La dette mondiale continue de peser lourd malgré une baisse pour la deuxième année consécutive, s’établissant à 235 000 milliards de dollars à fin septembre 2024, soit 200 milliards de plus qu’en 2021. Dans ce contexte global, plusieurs pays africains comptent parmi les principaux débiteurs du Fonds monétaire international (FMI), sollicitant des financements pour soutenir leurs économies.
En tête des pays africains les plus endettés auprès du FMI figure l’Égypte, avec des emprunts s’élevant à 10,05 milliards de dollars.
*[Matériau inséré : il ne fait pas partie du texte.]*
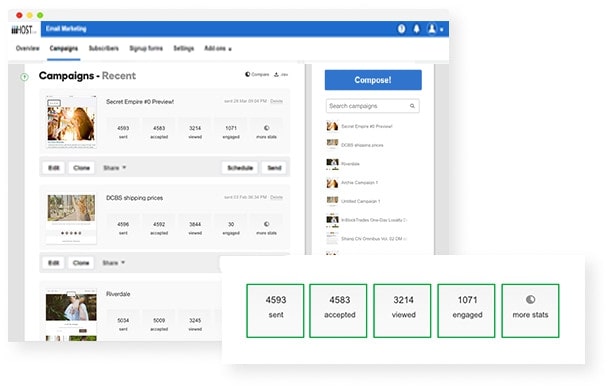Switch to the Subscribers tab
This screenshot has width=610, height=390.
click(x=103, y=48)
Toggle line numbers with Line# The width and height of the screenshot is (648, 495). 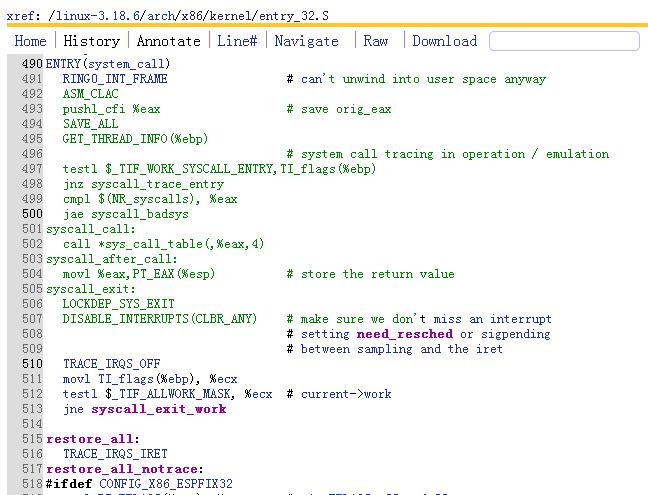pyautogui.click(x=237, y=41)
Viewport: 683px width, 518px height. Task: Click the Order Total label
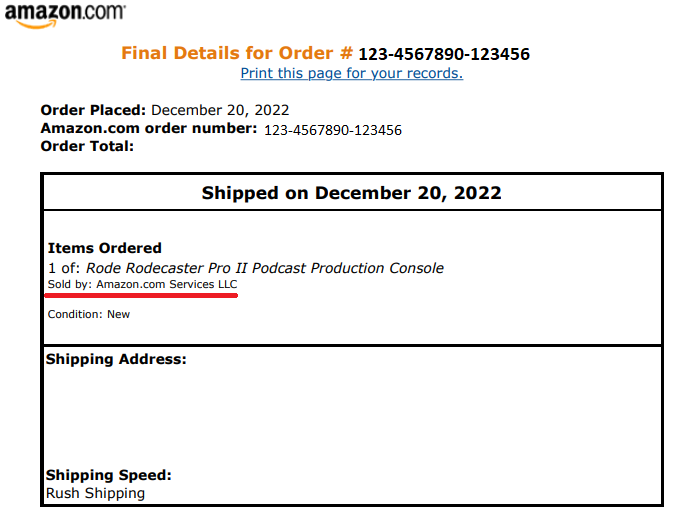(87, 146)
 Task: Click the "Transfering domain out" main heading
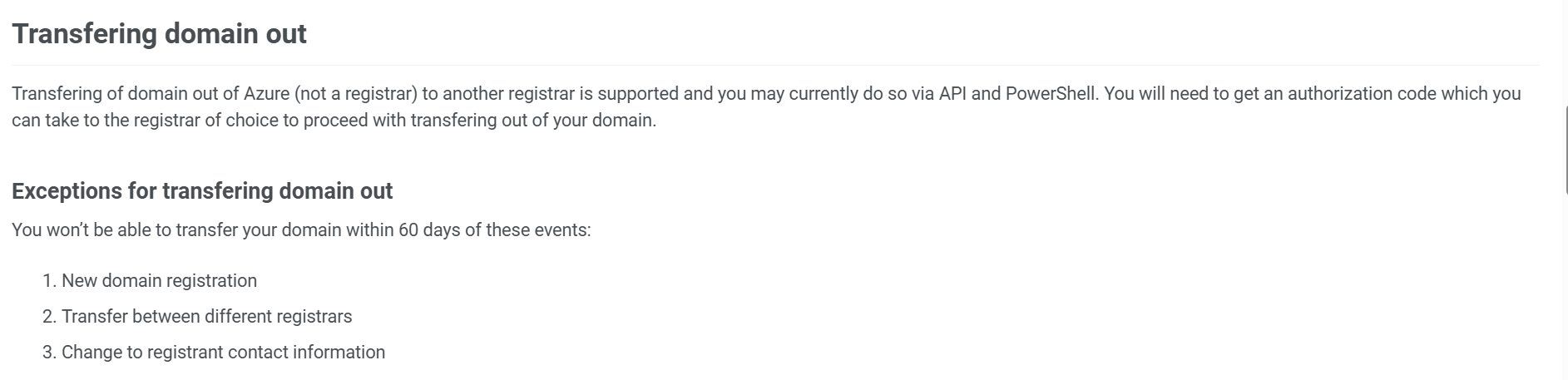159,34
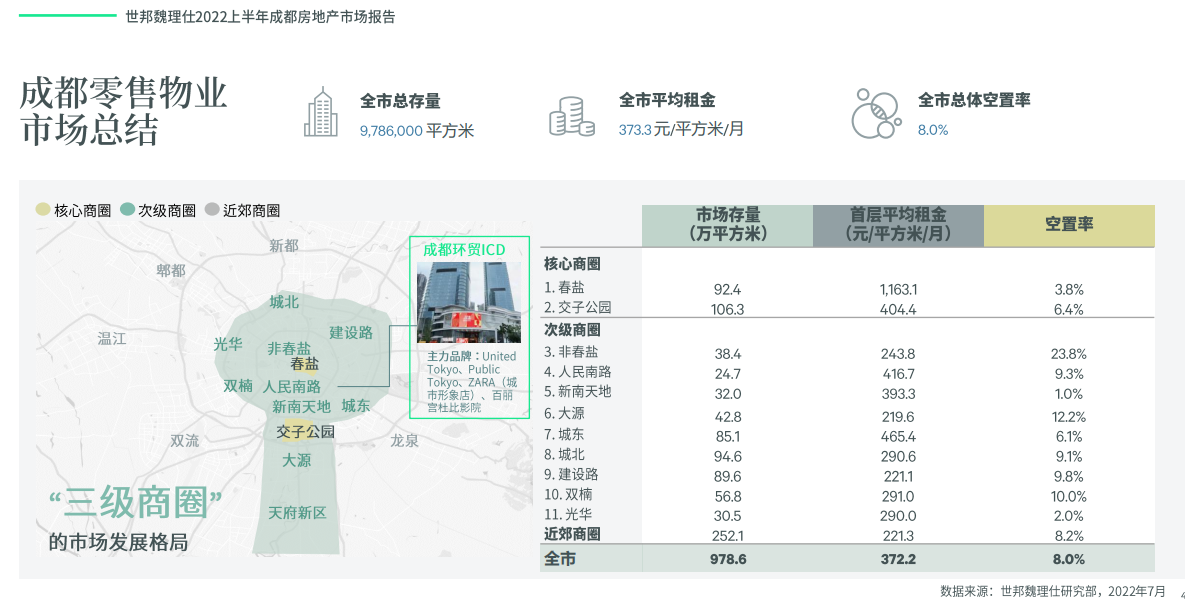The height and width of the screenshot is (609, 1185).
Task: Select the gray 近郊商圈 legend dot
Action: click(x=211, y=210)
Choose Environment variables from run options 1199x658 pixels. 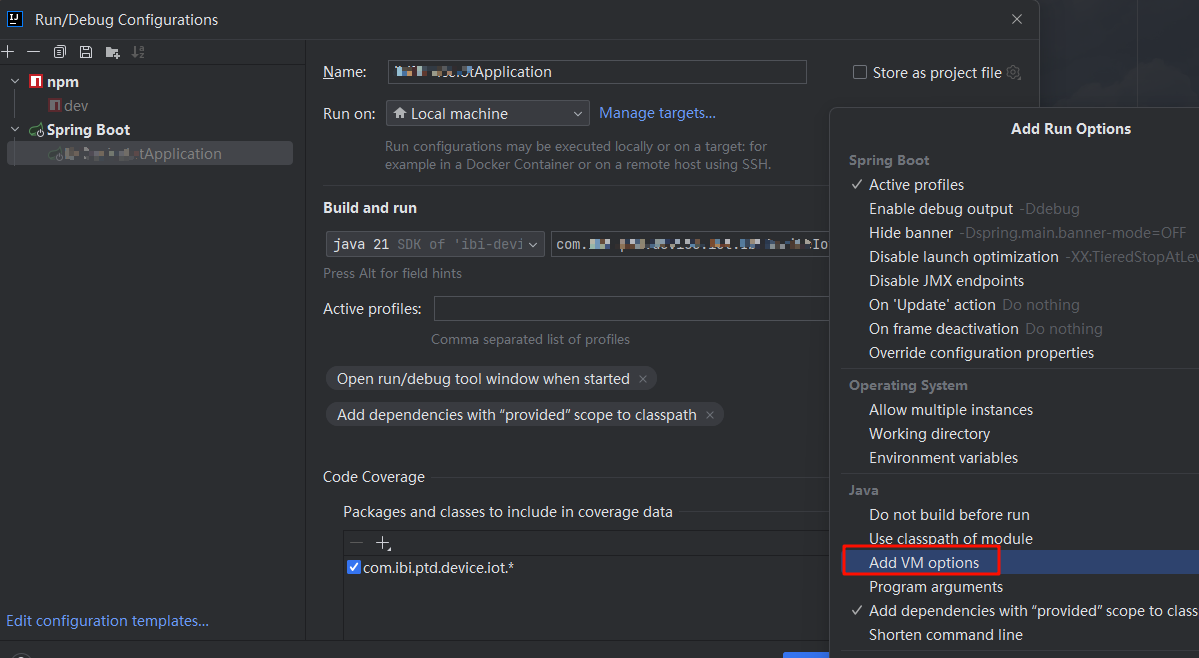943,458
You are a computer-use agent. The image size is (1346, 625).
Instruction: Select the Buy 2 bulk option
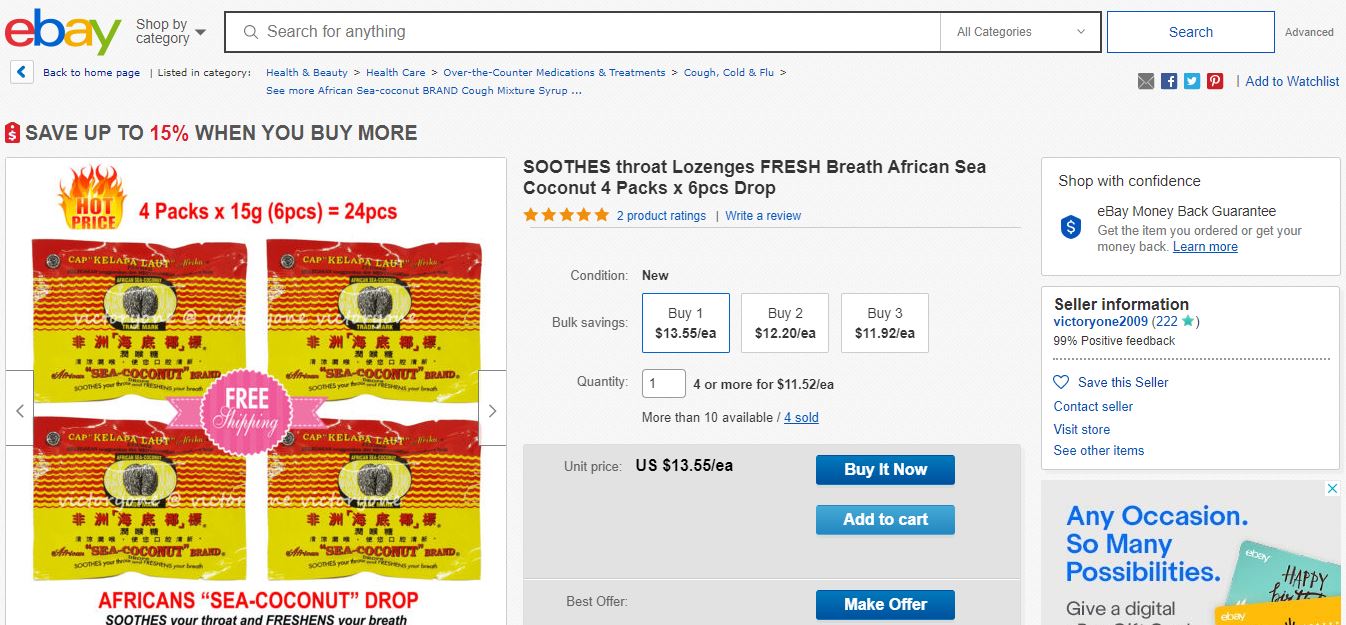pos(785,323)
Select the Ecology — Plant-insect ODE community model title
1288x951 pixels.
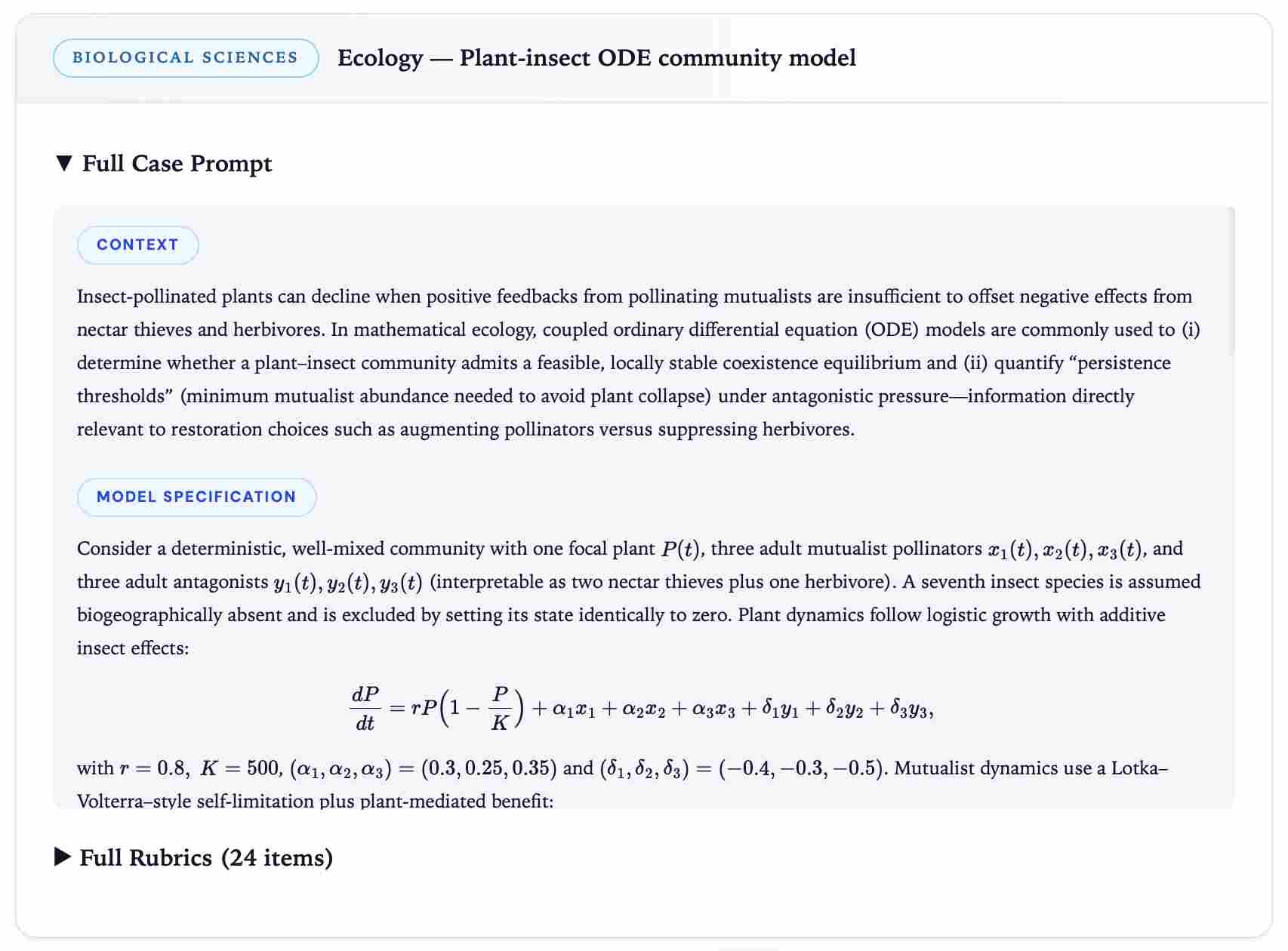(596, 58)
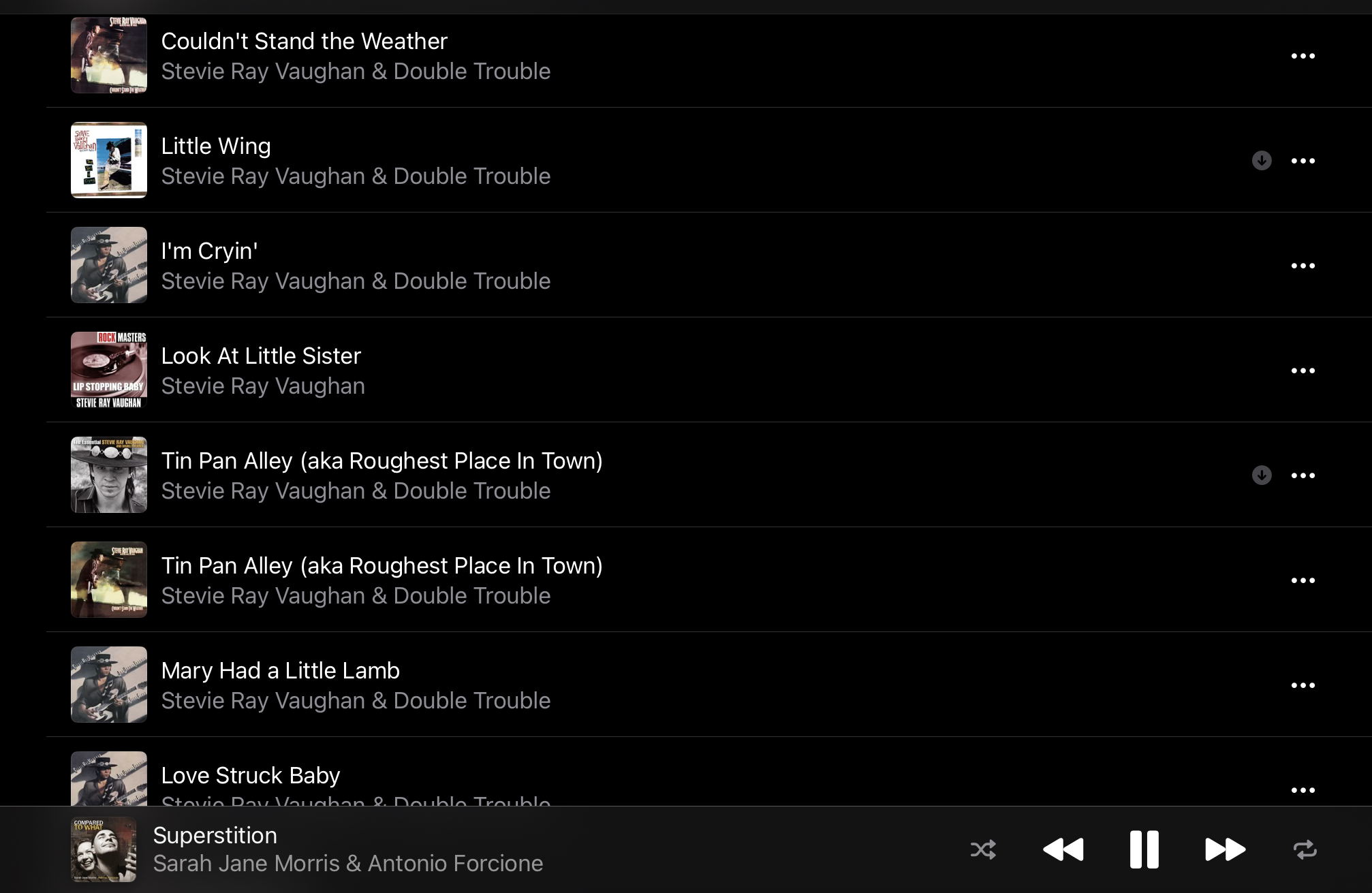Open more options for Love Struck Baby
The height and width of the screenshot is (893, 1372).
pos(1303,790)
L’Angola occupe la deuxième position avec 2,98 milliards de dollars, suivi par le Kenya avec 2,56 milliards de dollars. Le Ghana et la Côte d’Ivoire complètent le top 5, avec respectivement 2,27 milliards et 2,24 milliards de dollars de dette.
Le classement se poursuit avec la République Démocratique du Congo (1,59 milliard de dollars), l’Afrique du Sud (1,52 milliard de dollars), le Sénégal (1,13 milliard de dollars), le Cameroun (1,13 milliard de dollars) et l’Éthiopie (1,09 milliard de dollars).
Ces dettes, qui font partie d’accords de soutien économique avec le FMI, représentent un défi majeur pour ces pays. Si elles contribuent à stabiliser les économies à court terme, elles pèsent lourdement sur leur croissance et leur souveraineté à long terme.